# What to feed?



## minibarn (Jul 20, 2010)

I have boer kids, over 2 months old, I want to wean and beef them up to sell at meat market. I also have ram lambs I want to do the same thing with and will put kids and lambs together in one pen. Can I just feed them all lamb grower since they'll only be here a couple more months? Advice please from others who raise both sheep and goats?


----------



## midlothianffa (May 5, 2013)

They make feed that you can use for lambs and goats don't know how well it works as I've never raised for strictly meat


----------



## minibarn (Jul 20, 2010)

I'll maybe have to ask at the feedmill where I buy their feed now.
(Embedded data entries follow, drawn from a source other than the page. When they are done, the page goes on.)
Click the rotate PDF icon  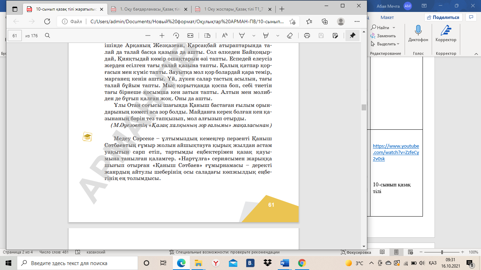[176, 36]
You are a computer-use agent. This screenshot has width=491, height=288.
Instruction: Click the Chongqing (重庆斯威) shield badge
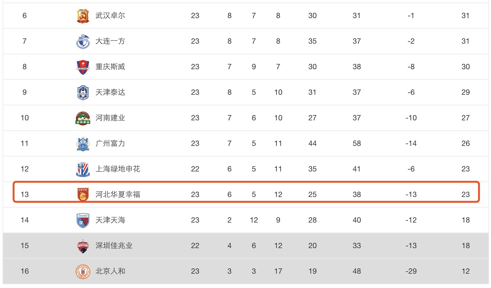click(83, 67)
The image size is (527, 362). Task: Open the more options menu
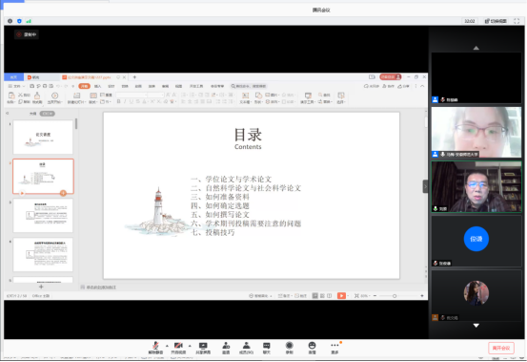[334, 348]
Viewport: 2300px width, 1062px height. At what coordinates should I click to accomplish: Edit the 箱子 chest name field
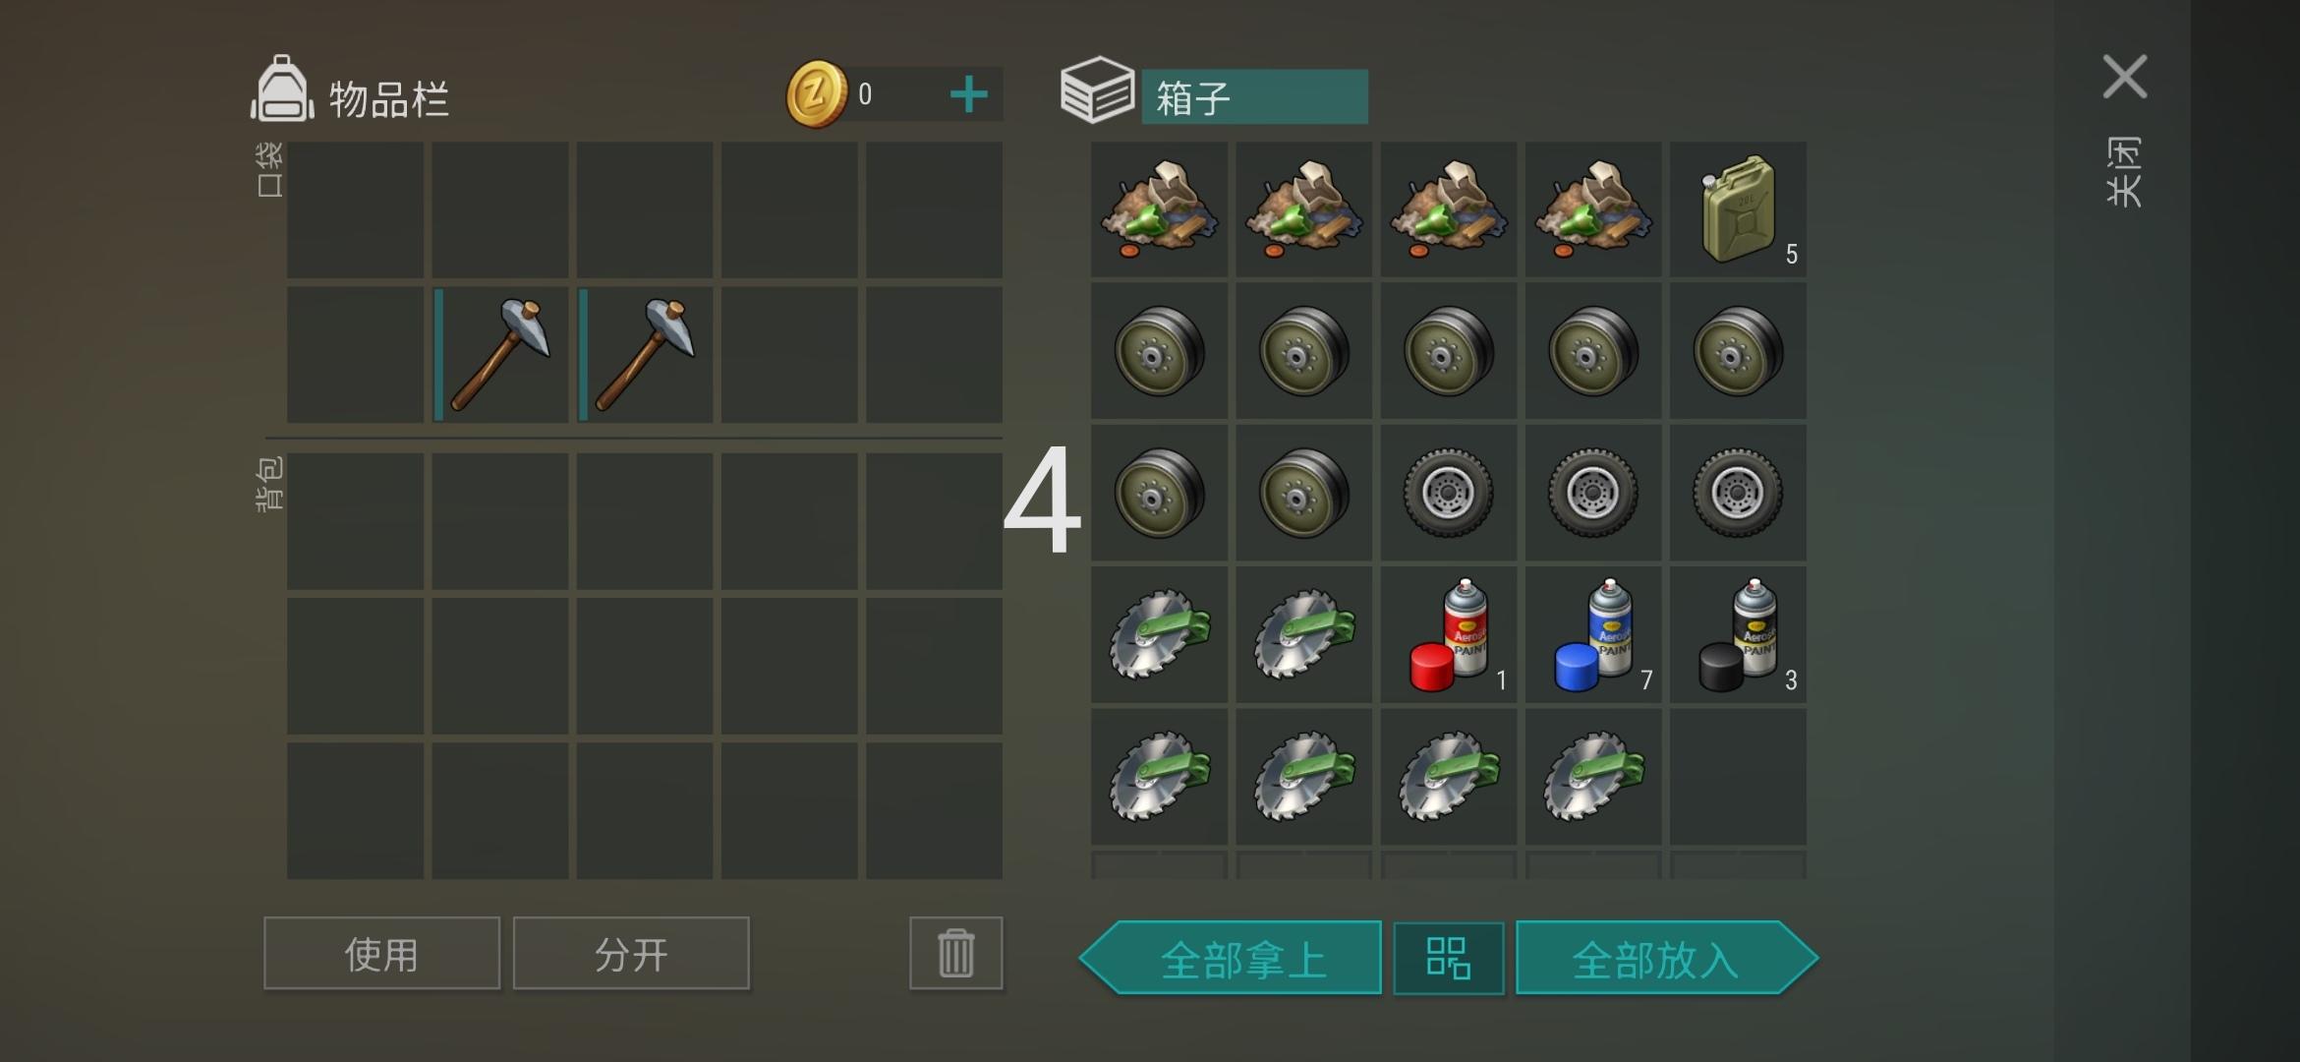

Kids get kid creep grower and lambs get lamb creep feed, but maybe they'd have something specific for both together.


----------



## midlothianffa (May 5, 2013)

I know producers pride makes a medicated feed that they can both eat


----------



## TDG-Farms (Jul 12, 2013)

Dont go with the cheapest grain. A better quality of grain will give you a superior animal in quicker time actually saving you money vs. a cheap grain for a longer time


----------



## minibarn (Jul 20, 2010)

I did put them all together and they're doing just great! I put out sheep mineral for them and am feeding a lamb grower supplement along with mixed grains as the feedmill advised me. Also free-choice hay, so we'll see how quickly they grow on that.::


----------